Today I went to pick up some manure for a test to see if Alabama Jumpers make good manure worms since I get asked this about once a week or so. When I got to an acquaintances home, he had my bag, approximately 30 pounds, ready for me to pick up.
He asked me to look at his pile of donkey manure and inform him of what type of worms he had in the pile.
As he began to scratch off the top layers, worms began appearing. At first there was a good mix of red worms, including European nightcrawlers. Then he scratched off a little more and I jumped to grab some worms. To my complete amazement, here were Alabama Jumpers living naturally in his manure pile.
I was not sure how the Alabama Jumpers would do as a manure worm, especially since they seem to prefer hard packed material.
After examining the pile I noticed the Alabama Jumpers were residing below the top quarter of the manure where over time it had begun to become more compacted.
Well I ran home with my little bag of manure and realized my test was shot out the window. I decided just to setup a little manure pile outside and throw a quarter pound of Alabama Jumpers into it. I then grabbed a number of the small juvenile Alabama Jumpers and headed over to the manure pile.

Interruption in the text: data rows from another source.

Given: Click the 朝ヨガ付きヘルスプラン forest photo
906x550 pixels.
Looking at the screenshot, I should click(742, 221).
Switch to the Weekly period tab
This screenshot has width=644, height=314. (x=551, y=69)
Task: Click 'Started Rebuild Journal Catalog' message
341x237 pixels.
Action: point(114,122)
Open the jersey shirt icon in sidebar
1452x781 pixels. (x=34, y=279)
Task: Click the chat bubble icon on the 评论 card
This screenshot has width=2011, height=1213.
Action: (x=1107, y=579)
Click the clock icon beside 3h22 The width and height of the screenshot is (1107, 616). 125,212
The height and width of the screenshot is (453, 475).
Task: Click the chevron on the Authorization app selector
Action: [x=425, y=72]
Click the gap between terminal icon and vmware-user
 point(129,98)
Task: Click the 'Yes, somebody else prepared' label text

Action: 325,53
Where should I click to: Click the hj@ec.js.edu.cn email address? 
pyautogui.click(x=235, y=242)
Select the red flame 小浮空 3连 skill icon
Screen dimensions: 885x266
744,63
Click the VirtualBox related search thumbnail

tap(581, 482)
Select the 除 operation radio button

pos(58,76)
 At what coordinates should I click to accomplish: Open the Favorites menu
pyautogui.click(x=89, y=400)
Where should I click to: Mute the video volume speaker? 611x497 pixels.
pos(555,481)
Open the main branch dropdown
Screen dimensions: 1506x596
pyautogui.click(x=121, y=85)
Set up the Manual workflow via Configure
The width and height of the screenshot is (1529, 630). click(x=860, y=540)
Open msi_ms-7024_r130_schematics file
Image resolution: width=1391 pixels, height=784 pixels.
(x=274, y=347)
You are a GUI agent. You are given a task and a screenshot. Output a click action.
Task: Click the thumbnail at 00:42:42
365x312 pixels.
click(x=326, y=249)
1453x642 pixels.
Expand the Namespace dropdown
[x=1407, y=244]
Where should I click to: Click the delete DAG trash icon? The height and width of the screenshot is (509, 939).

Once I released the Alabama Jumpers they had all disappeared down into the manure in less than four minutes. They took right to the pile, even the young juvenile worms.
I plan to allow the pile to sit for a week or so before proceeding to scour through the manure to see where we are at. I will take pictures and post them at that time.
I do believe as the manure compacts a bit the Alabama Jumpers will do great as there is plenty of decomposing organic matter for them to eat and the temperature should remain a constant for now as the manure has already gone through its heating up process.